知り合いの別居型卒婚者は、別居の距離が飛行機で移動するほど離れているので、顔をあわせるのは年に数回、お互いの住居を行き来するだけといいます。飛行機を使うならば、それなりの移動費もかかります。経済的な負担が増えることは、「卒婚」の実現に向けてネックとなる部分でしょう。

そうなると、「結局、卒婚は経済力がなければできない?」と思われるかもしれませんね。たしかに、別居をするならある程度の経済力は必要になります。

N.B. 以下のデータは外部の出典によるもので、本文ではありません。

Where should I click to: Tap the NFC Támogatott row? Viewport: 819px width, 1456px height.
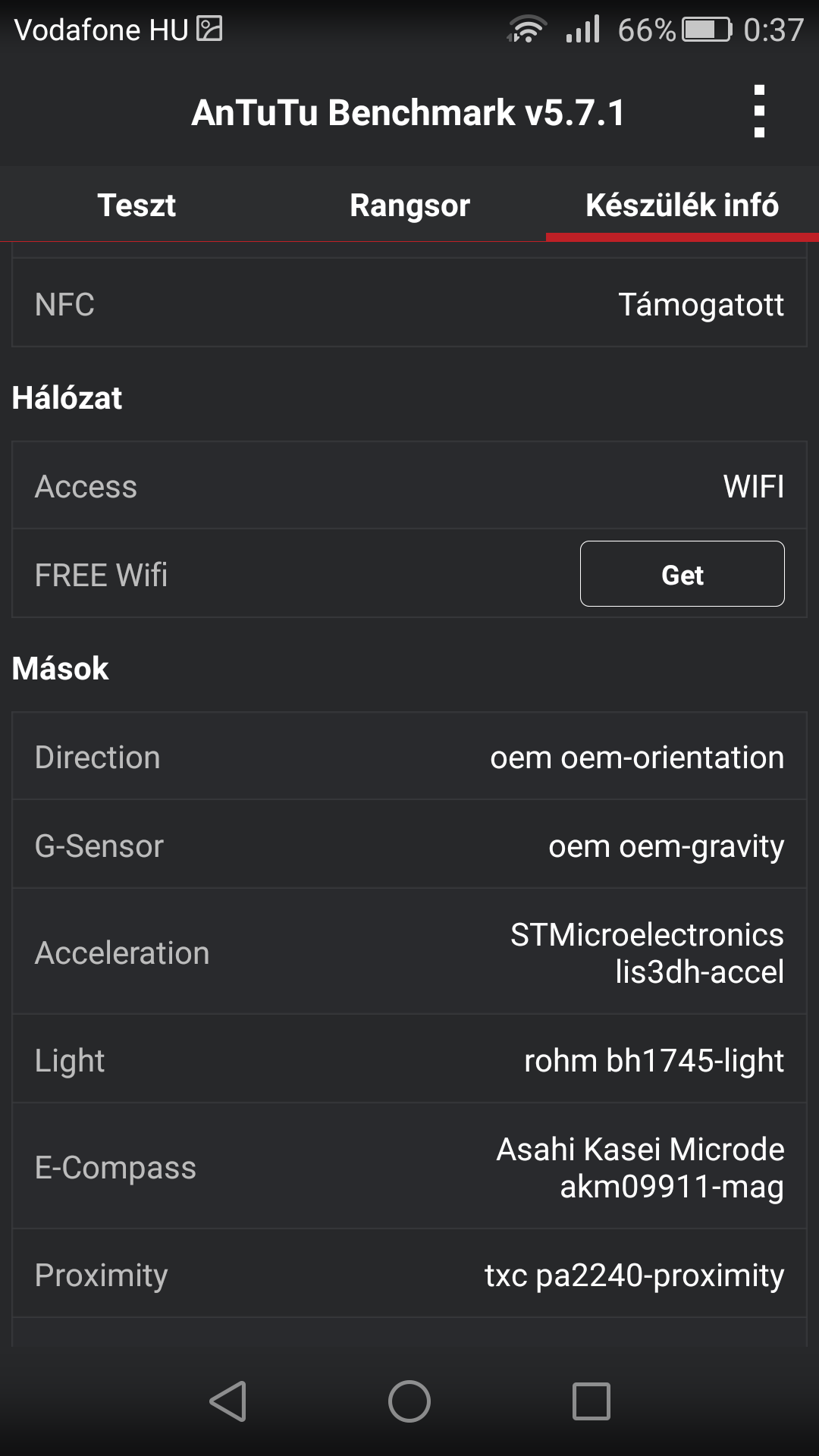pyautogui.click(x=410, y=304)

その点、同居型なら、いままでどおり同居したまま家庭内で「卒婚」宣言をすることで、行動範囲を広げられたり、お互いに理解を得られたりと、夫婦関係を変化させることが可能です。
ただし、生活環境が変わらないので、「卒婚」をお互いが意識していないと、いつの間にかもとのさやに戻ってしまうところがデメリットです。

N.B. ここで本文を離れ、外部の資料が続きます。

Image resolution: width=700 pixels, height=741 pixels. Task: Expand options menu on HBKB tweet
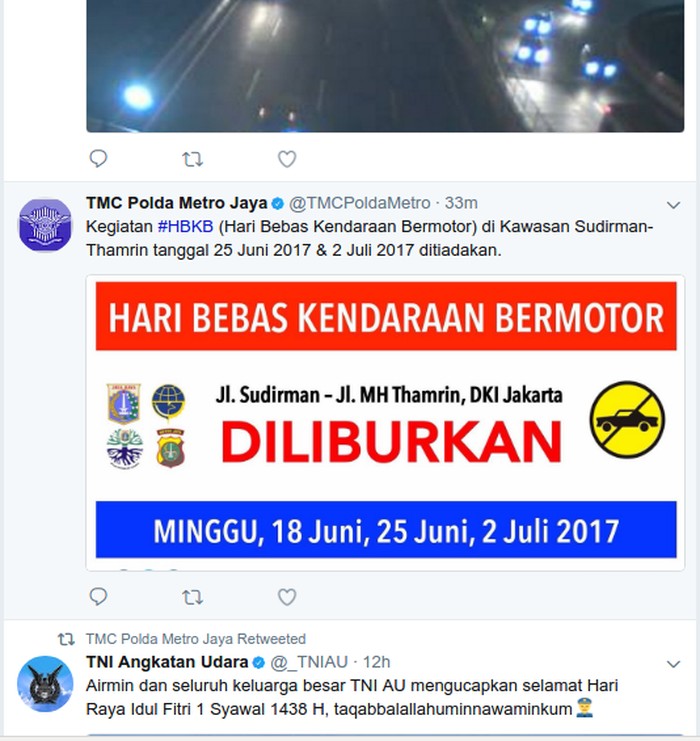tap(673, 205)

「卒婚」のメリット、デメリットを理解したうえで、自分たちにとって最良の形で、お互いの自由を実現していきたいですね。

あなたは「卒婚」を考えますか? これからの夫婦のかたち

実際のところ、「卒婚」という言葉がなくても、夫婦はいずれ、さまざまな形に変化して卒婚していきます。
だから、あえて「おひとりさま」にならなくてもいいと思う人もいるでしょうし、自分の人生を自分なりに生きていくために、あえて「おひとりさま」になりたいと思う人もいるでしょう。

どんな選択でも、その人にとって最良ならば、それがいちばんです。

今、「卒婚」がこんなにも注目されているのは、結婚のありかた、個人の生きかたの中に、自分ではどうにもならない制約やしがらみを感じていて、一歩を踏み出すための後押しが必要だからではないでしょうか。
「卒婚」を意識することで、自分のなかにある「こうあるべき」「こうでなければならない」といった制約を、手放していくことができるのかもしれませんね。

これからは、本当に好きなこと、本当にやりたいことを自分の意思で実現していく世の中になるのでしょう。新しいライフスタイルである「卒婚」。あなたは「卒婚」をどう考えますか?